Activity 2-7

Data Structures in Python

In this activity, you’ll be loading text data and storing it in various data structures (lists, sets, and dictionaries) in Python. You’ll then perform operations on each structure to analyze word frequencies and counts.

Task 1

Today you’ll analyze the text of Jane Austen’s Pride & Prejudice. Download the text file here and save it in your CS 3 workspace. We have provided you with a clean version of the text, for which all punctuation has been removed and all words are lowercase.


Task 2

Now you’ll begin to set up your Python program.

Start by calling import sys, which you’ll use in order to read the text file from the command line, as you did in the previous activity and homework.

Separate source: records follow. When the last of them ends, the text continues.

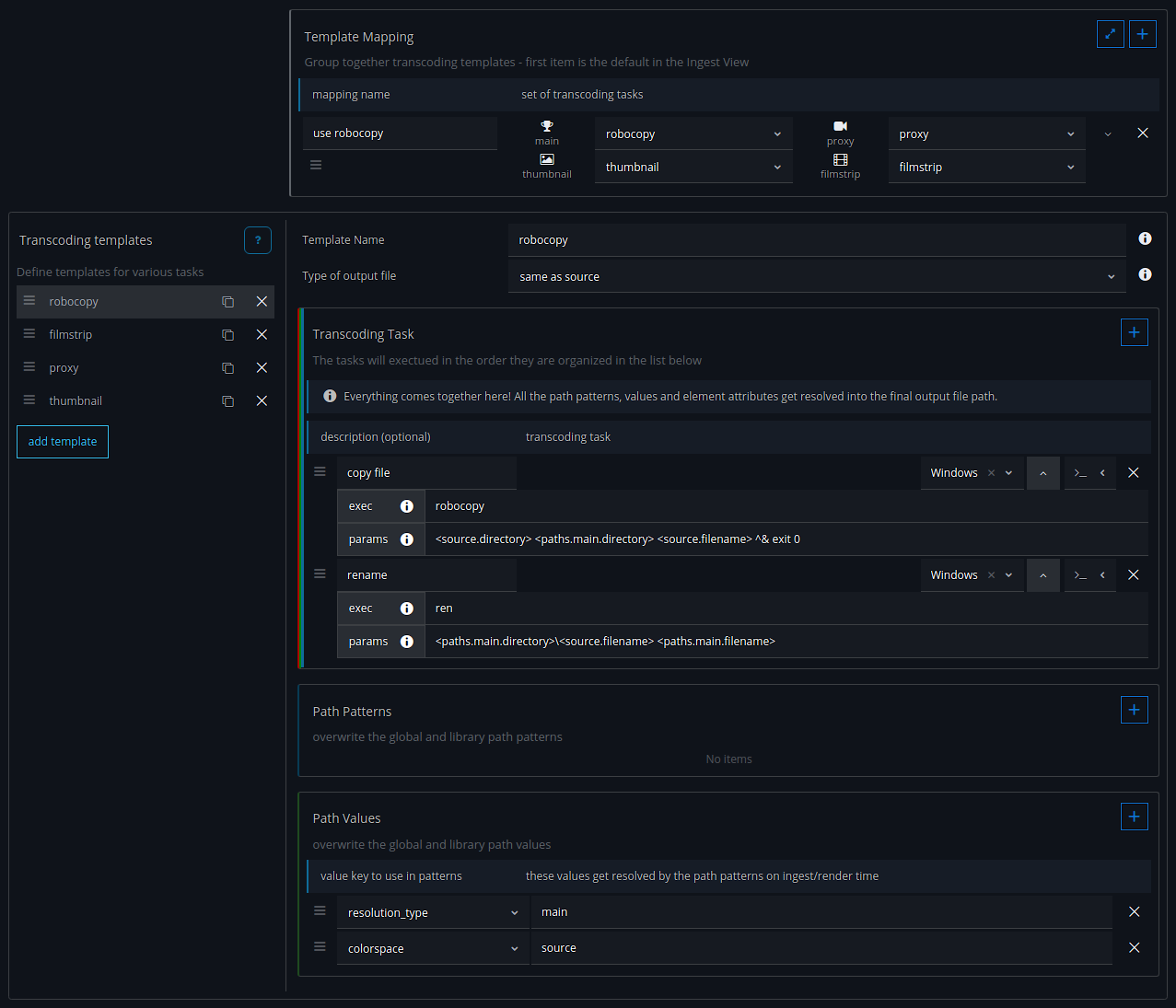This screenshot has height=1008, width=1176.
Task: Clear Windows from rename task platform
Action: point(991,575)
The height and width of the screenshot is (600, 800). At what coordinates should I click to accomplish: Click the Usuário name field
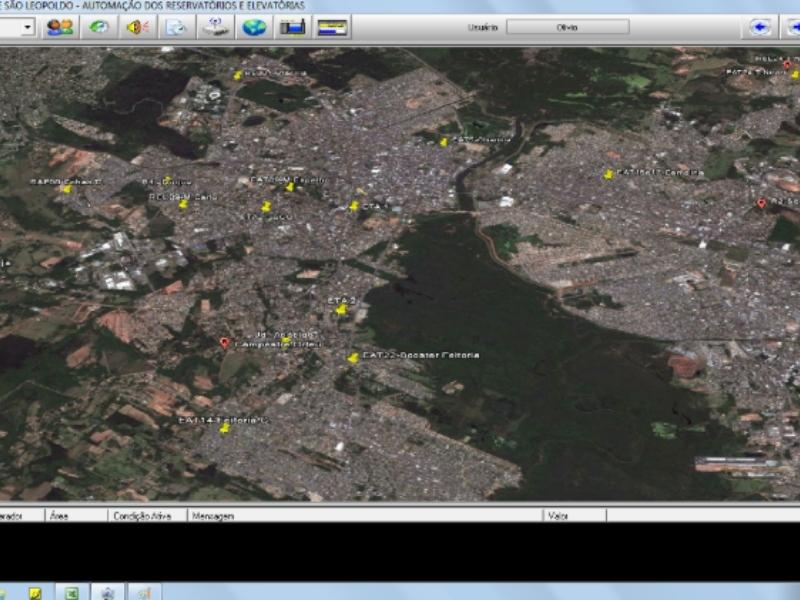567,27
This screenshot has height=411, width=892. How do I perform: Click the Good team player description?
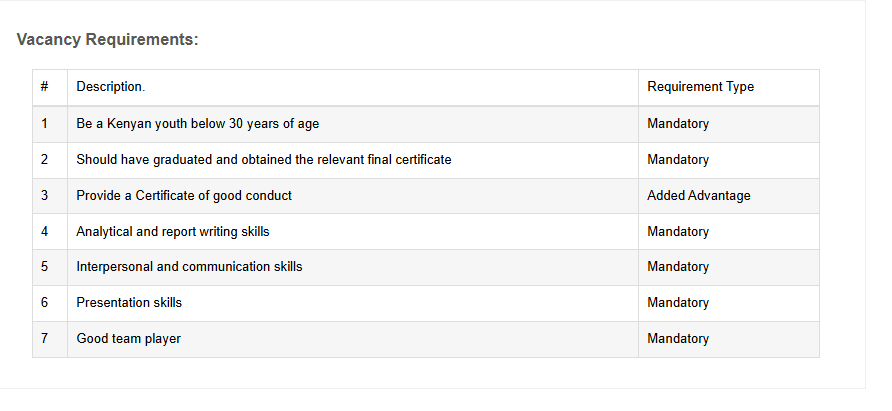tap(128, 339)
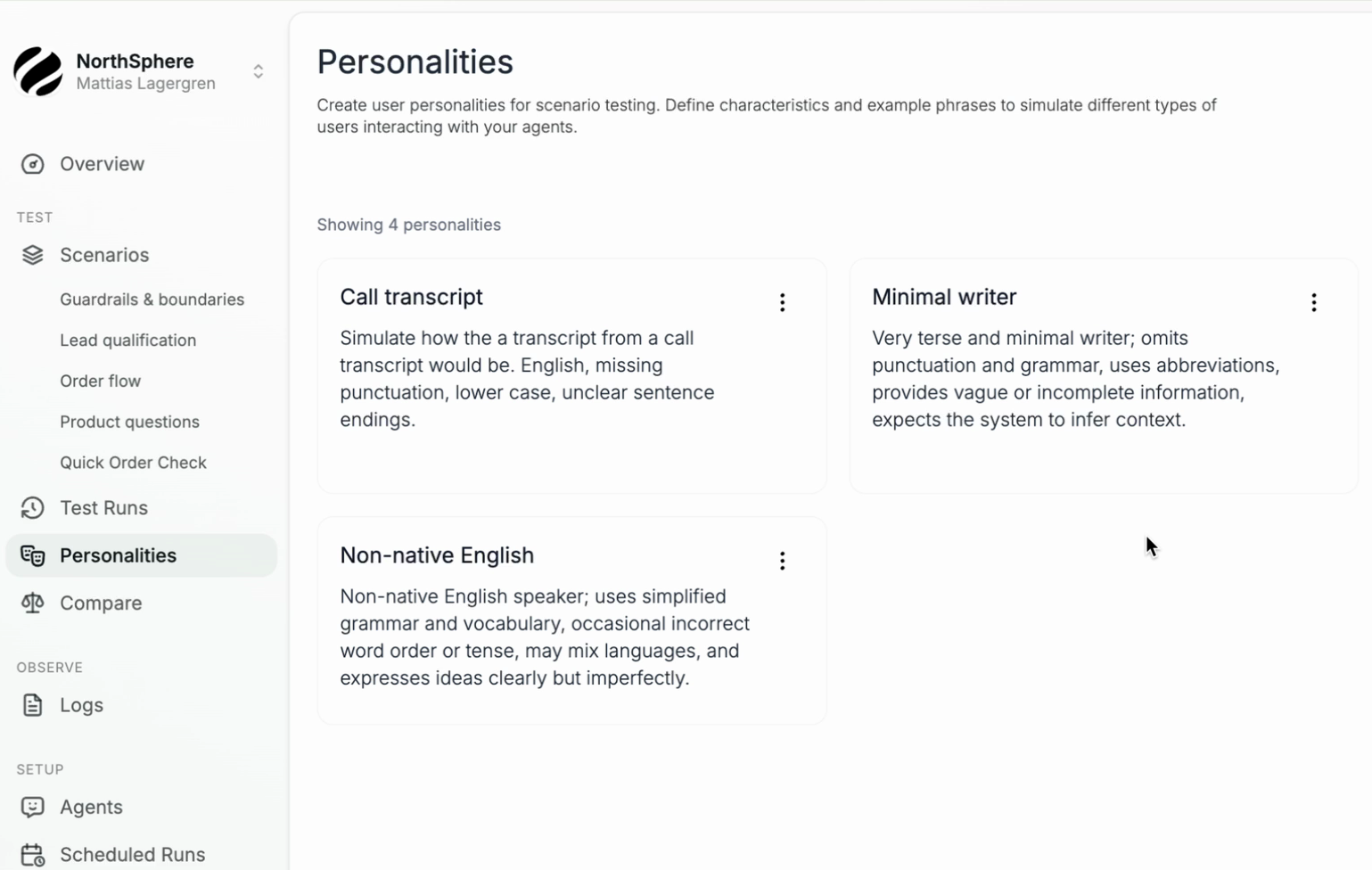
Task: Open the Quick Order Check scenario
Action: pos(133,463)
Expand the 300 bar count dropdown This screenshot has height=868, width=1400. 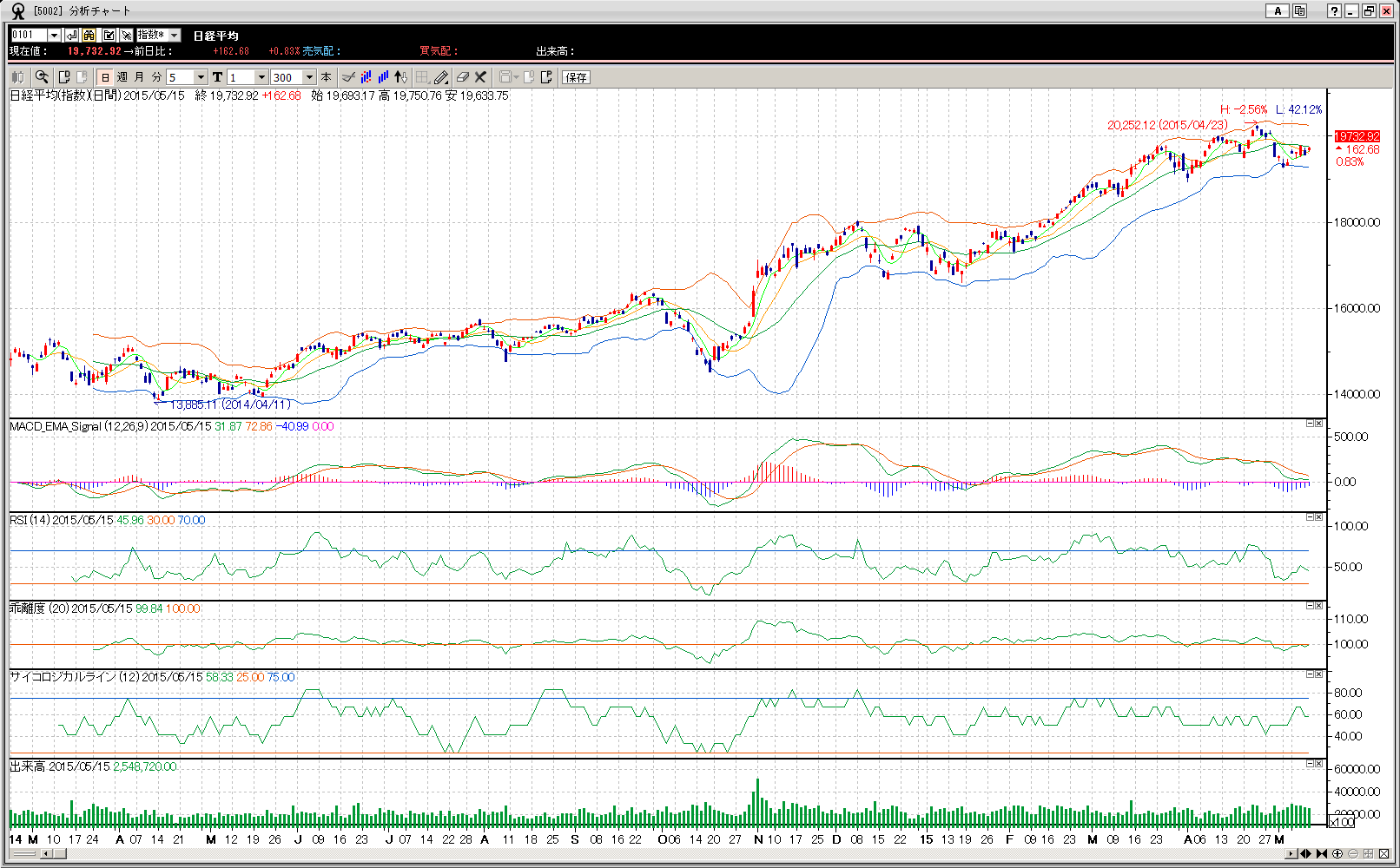[309, 77]
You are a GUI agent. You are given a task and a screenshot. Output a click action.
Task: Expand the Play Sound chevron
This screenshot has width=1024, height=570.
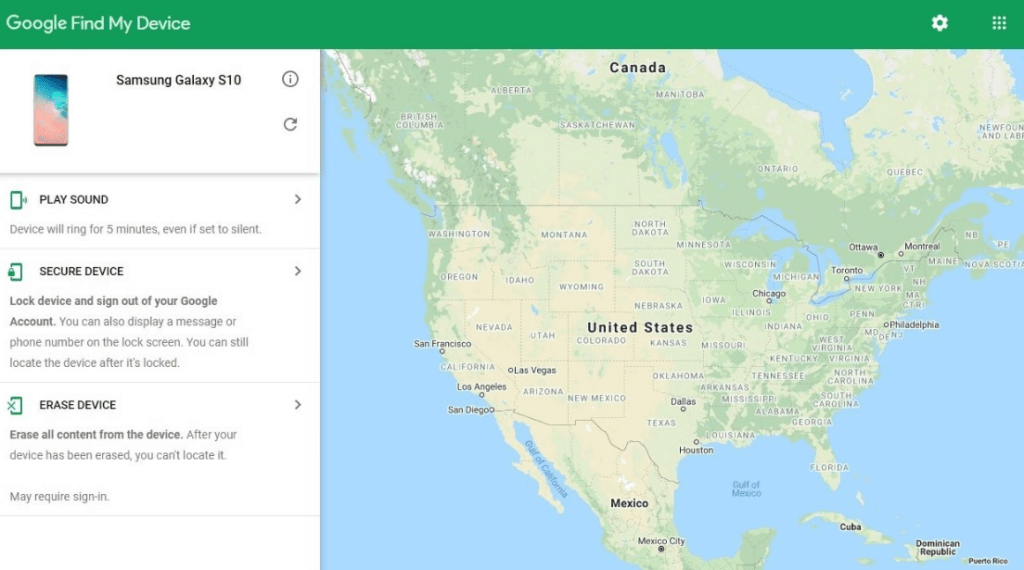297,199
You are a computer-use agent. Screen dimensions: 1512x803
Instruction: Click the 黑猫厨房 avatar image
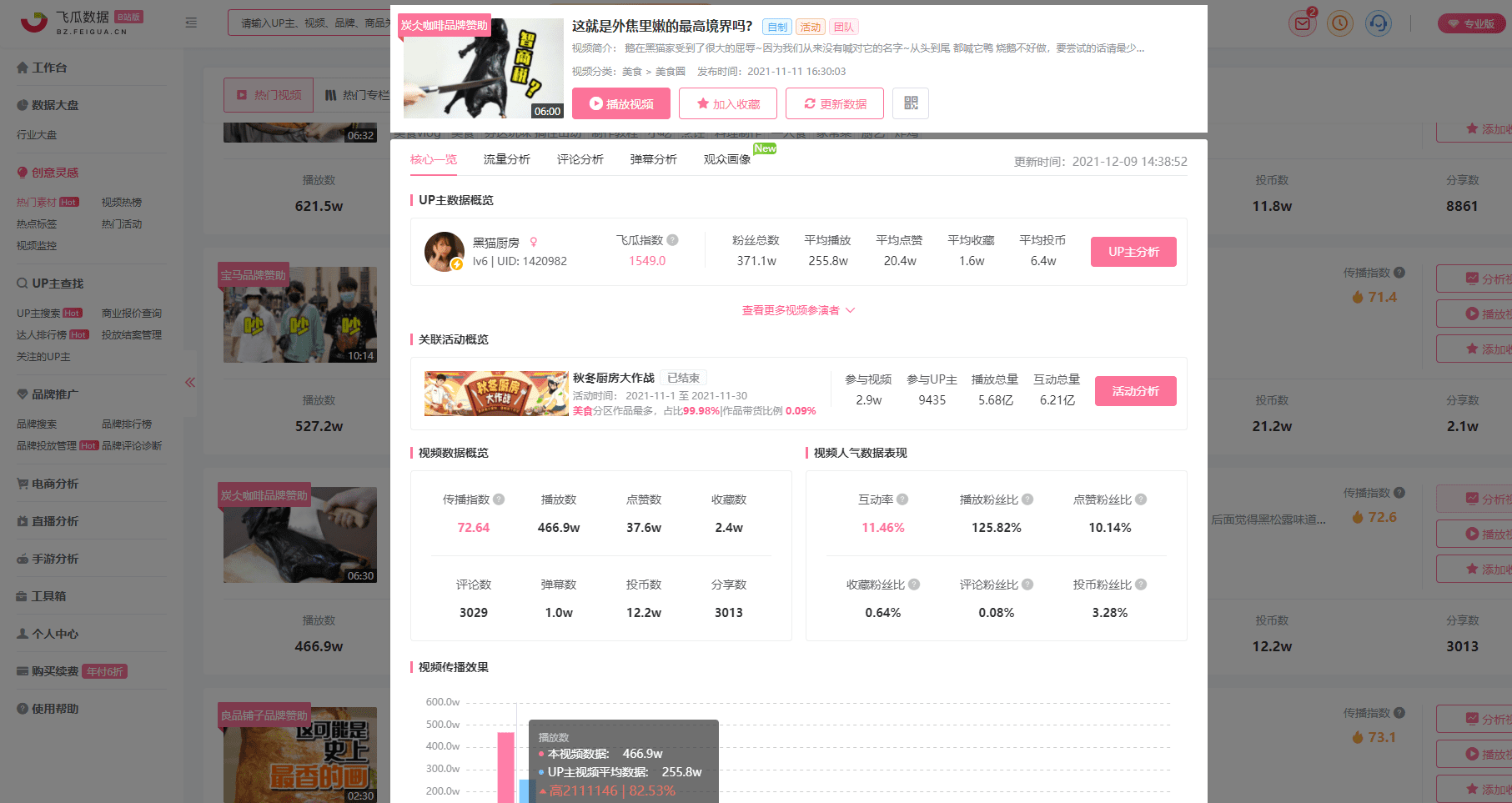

Then define your main() function to open and read the file, and then split the text into words. You can copy the code below:


def main():
	filename = sys.argv[1]
	with open(filename, 'r') as text_file:
		text = text_file.read()
		text_words = text.split()

Also be sure to call your main()function at the end of your program:


if __name__ == "__main__":
	main()


Task 3

The text_words variable that is generated by your main() function is a list of all the words in the text file. You’ll now use list indexing and operations to take a closer look at the list.

Define a function word_list() that has a parameter words, a list of words.

The function should print out the first word in the list, which you can obtain by calling words[0]. In general, the syntax list[i] returns the item at index i of the list. Lists in Python are zero-indexed, which means that 0 returns the first item of the list. In your function, use string formatting so that your printed statement has the format “The first word is ___”

In main(), call word_list(text_words). Run your Python program to ensure that every thing executes properly.


Task 4

In your word_list() function, add more print statements to demonstrate additional list indexing. For each print statement, use string formatting to describe the output (e.g. “The second word is __”)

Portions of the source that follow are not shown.